[Opening Data in this exercise section]
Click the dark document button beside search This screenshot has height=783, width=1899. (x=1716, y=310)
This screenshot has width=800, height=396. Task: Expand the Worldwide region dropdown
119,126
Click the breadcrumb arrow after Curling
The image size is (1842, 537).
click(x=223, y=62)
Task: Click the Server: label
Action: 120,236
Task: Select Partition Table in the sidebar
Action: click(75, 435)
[Closing Data in this exercise section]
- _Exercise objective_
Reproduce each of the entries exactly, omitting none.

- _Task solution_
Click the dark document button beside search This screenshot has height=783, width=1899. (x=1716, y=310)
This screenshot has width=800, height=396. Task: Expand the Worldwide region dropdown
119,126
Click the breadcrumb arrow after Curling
The image size is (1842, 537).
click(x=223, y=62)
Task: Click the Server: label
Action: 120,236
Task: Select Partition Table in the sidebar
Action: click(75, 435)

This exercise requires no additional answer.